Il y a un mois, Thelma Linet, 49 ans, a ouvert son nouveau cabinet médical, à Paris. Un lieu plus cosy et plus adapté aux personnes qu’elle reçoit. « Je m’installe avec une médecin généraliste. Dans mon précédent cabinet, nous n’étions que des gynécologues et je sais que cela pouvait être compliqué pour certains hommes trans dans la salle d’attente, puisque ça les outait de fait. » Installée depuis un an en libéral, son nom a vite été ajouté aux listes de médecins « trans-friendly ». « Dans mon cabinet, beaucoup de personnes pleurent face à moi parce que ça change leur vie d’être écoutées, entendues et considérées », reconnaît avec une certaine pudeur la gynécologue et femme trans, qui est également autrice. Refus de soins, fétichisation, violences physiques ou morales : en France, la moitié des personnes trans disent avoir été victimes de transphobie au cours d’un rendez-vous médical, selon une enquête réalisée en 2021. 78 % d’entre elles expliquaient en 2018 être mal à l’aise dans leur parcours de soins à cause des discriminations, révélait un colloque.
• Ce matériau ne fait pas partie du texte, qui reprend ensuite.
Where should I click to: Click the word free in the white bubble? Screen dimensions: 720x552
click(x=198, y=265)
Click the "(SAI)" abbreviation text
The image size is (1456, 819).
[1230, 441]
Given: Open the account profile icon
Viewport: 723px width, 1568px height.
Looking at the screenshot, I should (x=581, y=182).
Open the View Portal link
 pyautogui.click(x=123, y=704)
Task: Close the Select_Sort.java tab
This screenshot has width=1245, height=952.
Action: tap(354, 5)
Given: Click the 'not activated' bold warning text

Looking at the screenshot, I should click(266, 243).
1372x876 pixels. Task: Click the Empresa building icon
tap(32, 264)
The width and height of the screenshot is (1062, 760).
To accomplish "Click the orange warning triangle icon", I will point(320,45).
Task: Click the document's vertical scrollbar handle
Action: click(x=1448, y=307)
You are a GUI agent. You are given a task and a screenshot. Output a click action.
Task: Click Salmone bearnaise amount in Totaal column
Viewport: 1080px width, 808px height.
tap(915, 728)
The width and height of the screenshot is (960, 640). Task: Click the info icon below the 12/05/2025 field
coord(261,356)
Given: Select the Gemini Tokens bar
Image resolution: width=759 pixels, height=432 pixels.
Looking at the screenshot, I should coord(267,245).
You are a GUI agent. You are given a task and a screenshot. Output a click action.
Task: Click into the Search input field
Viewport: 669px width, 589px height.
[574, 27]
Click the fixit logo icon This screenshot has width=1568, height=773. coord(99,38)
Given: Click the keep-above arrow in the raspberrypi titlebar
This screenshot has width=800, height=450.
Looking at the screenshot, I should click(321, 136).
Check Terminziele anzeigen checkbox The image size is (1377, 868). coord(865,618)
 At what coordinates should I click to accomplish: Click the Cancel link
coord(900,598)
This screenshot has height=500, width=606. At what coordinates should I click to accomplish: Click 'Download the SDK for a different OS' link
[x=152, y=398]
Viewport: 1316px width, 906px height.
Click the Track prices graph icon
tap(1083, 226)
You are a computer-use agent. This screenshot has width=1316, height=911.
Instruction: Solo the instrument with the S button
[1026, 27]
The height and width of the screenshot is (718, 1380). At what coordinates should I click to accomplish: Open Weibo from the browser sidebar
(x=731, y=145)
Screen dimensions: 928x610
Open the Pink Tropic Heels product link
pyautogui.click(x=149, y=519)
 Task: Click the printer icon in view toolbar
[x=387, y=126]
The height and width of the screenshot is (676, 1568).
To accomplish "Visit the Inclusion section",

Pour cette enquête, Les Jours ont recueilli plus d’une vingtaine de témoignages de violences lors de rendez-vous médicaux.
Loup, 31 ans, décrit ainsi sa sidération quand il s’est retrouvé face à une endocrinologue qui voulait le déshabiller par « curiosité pour voir comment était fait [s]on corps ». Agathe, 29 ans, a, elle, dû chercher un nouveau généraliste après lui avoir fait son coming out. Alicia, 25 ans, redoute à chaque nouveau rendez-vous avec son psy que tout ne tourne qu’autour de sa transidentité. Eddy, 40 ans, a dû s’opposer à un gynécologue qui voulait lui poser un stérilet de force. Élisa, 58 ans, a dû abandonner sa carrière de psychiatre à l’hôpital public quand elle a entamé sa transition. « C’est pas possible de devoir faire attention en permanence », lâche Loup. Lui explique avoir renoncé plusieurs fois à des soins à cause de la peur de la réaction des médecins, de leur volonté de voir son corps, de la fétichisation mais aussi du manque de compétences de certain·e·s ou de leurs incompréhensions.
« C’est pour limiter au maximum les violences que nous avons des listes de médecins trans-friendly, souligne l’autrice Jena Pham Selle (lire l’épisode 2, « ”Pour la première fois de ma vie, je me sens vraiment moi” »). Moi, je m’estime plutôt chanceuse parce que je me suis toujours tournée vers des médecins recommandé·e·s par la communauté trans. Sauf une fois où j’ai pris rendez-vous avec un endocrino au hasard. Et dès les premières secondes, ça s’est extrêmement mal passé. Il m’a dit qu’il ne faisait pas “les gens comme moi” et qu’il fallait que je me fasse soigner. » En 2021, l’association OUTrans a réalisé un testing à Paris auprès des endocrinologues, médecins spécialistes des hormones (grossesse, infertilité, transition hormonale, etc.).